Il giardino si distingueva per gli intenti scientifici con cui era stato concepito: sembra infatti che si attenne per la compartimentazione del giardino alla nomenclatura botanica all’epoca più utilizzata. Così rimase anche dopo la sua morte quando il giardino passò al figlio Francesco che introdusse soprattutto piante esotiche e fu definito dallo speziale Giambattista Cappello nel volume Lessico farmaceutico stampato a Venezia nel 1754 “degno figlio del suo grande padre” e descrisse due specie di Aloe rare da lui coltivate. Fino a metà ‘800, epoca in cui il giardino era considerato come una delle singolarità veneziane, assieme all’orto e il proprietario, tanto da ricordarsi ai forestieri nella guida del Quadri Otto giorni a Venezia, del 1821.

Nelle Iconografie il Paganuzzi (G.B. Paganuzzi Iconografie delle trenta parrocchie di Venezia, Venezia 1821) annovera “circa seicento tra alberi e arbusti d’aria libera quasi tutti esotici, nuovi e rari, circa cento e ottanta specie di rose tra le più distinte parecchie delle quali sconosciute nei giardini d’Italia e forse in molti altri del continente.

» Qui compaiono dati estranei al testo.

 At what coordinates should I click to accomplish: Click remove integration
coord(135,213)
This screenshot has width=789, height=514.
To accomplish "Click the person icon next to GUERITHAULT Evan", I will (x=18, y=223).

Qui vi è pure una collezione assai bizzarra, molto estesa ed unica del suo genere di piante a foglie variegate, molte piante del Capo e della Nuova Olanda, oltre a molte perenni bulbifere sì di piena terra che di vaso.” Il passaggio nel 1833 della proprietà al nobile Giovanni Correr comportò una radicale trasformazione, oltre che negli intendimenti nella disposizione materiale, probabilmente su progetto di Giuseppe Jappelli (1783-1852), noto paesaggista italiano nato a Venezia, con canoni di tipo “romantico”, per cui scomparve naturalmente qualsiasi traccia del suo fondatore.

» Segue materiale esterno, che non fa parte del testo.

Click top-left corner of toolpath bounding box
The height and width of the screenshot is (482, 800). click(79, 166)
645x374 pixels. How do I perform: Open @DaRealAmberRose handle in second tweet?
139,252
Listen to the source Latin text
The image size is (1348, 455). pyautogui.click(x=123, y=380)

L’unica opera che rimane del Patarol è una pietra funeraria della sua tomba che si trova a Santa Marta e che andò a far parte della cornice del campanile di San Marco. La visita al giardino da parte dell’imperatore Francesco I avvenne nel 1815 quando ancora l’orto era un esempio di collezione botanica per Venezia con raccolte botaniche suddivise secondo il sistema linneano. L’intervento paesaggistico effettuato dopo il 1833 comportò l’introduzione di piante molto utilizzate per questo tipo di parchi e giardini dell’epoca: Cedro del Libano, Bagolari, Sofore e Tassi, scardinando in parte il disegno simmetrico settecentesco preesistente che sembra aver mantenuto fino ai primi dl ‘900 nella parte vicino alla loggia, un disegno a scomparti forse parte dell’antica collezione botanica.

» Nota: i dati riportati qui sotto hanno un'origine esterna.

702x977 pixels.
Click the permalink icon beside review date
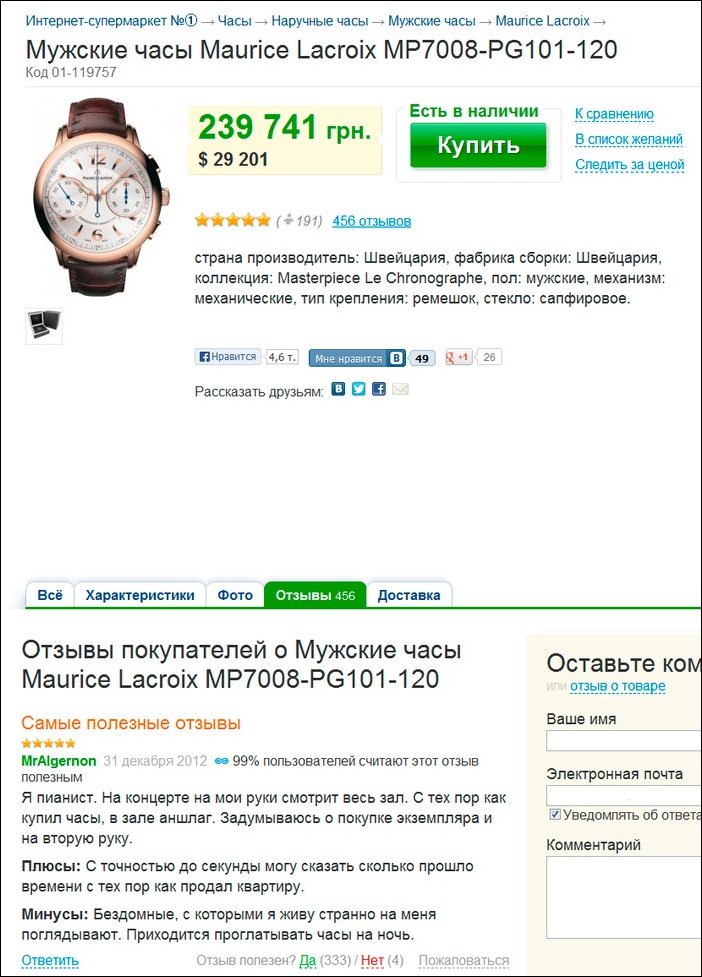[x=221, y=761]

Della fine ‘800 è anche probabilmente la serra che era appoggiata al casino Rizzo Patarol dove venivano riposti agrumi e gelsomini o altre piante termofile. Questo giardino, di impianto romantico tipico del Veneto con richiami evidenti al giardino paesaggistico inglese che prese piede in tutto il Lombardo-Veneto più che in altre regioni italiane, oggi è ancora in grado di stupire il visitatore, perché nonostante sia lungo e stretto con un sorprendente affaccio sulla laguna, è creato con maestria attraverso percorsi sinuosi, ponticelli e false rovine e ci consente di estraniarci dal contesto (in un Hotel a quattro stelle molto raffinato) in mezzo ai grandi alberi, sulla collinetta e la sottostante grotta-ghiacciaia fino al castelletto neogotico. Collezioni botaniche di rose, al tempo numerosissime, Clematidi, Ortensie e bulbose reintrodotte con il recente restauro hanno ridato vita a un luogo che come molti avrebbe potuto scomparire dalla memoria dopo secoli di incuria.

Note:
[1] Antonio Vallisneri (1661 1730) è stato medico, scienziato, biologo e naturalista italiano.
[2] Giulio Pontedera (1688-1757) fu prefetto dell’Orto botanico di Padova dal 1719 al 1757. Molto amico del Patarol, era anch’egli erudito con interessi nel campo della letteratura e dell’archeologia.
[3] Johan Jacob Scheuchzer (1671-1733), noto naturalista svizzero soprattutto nel campo della paleontologia.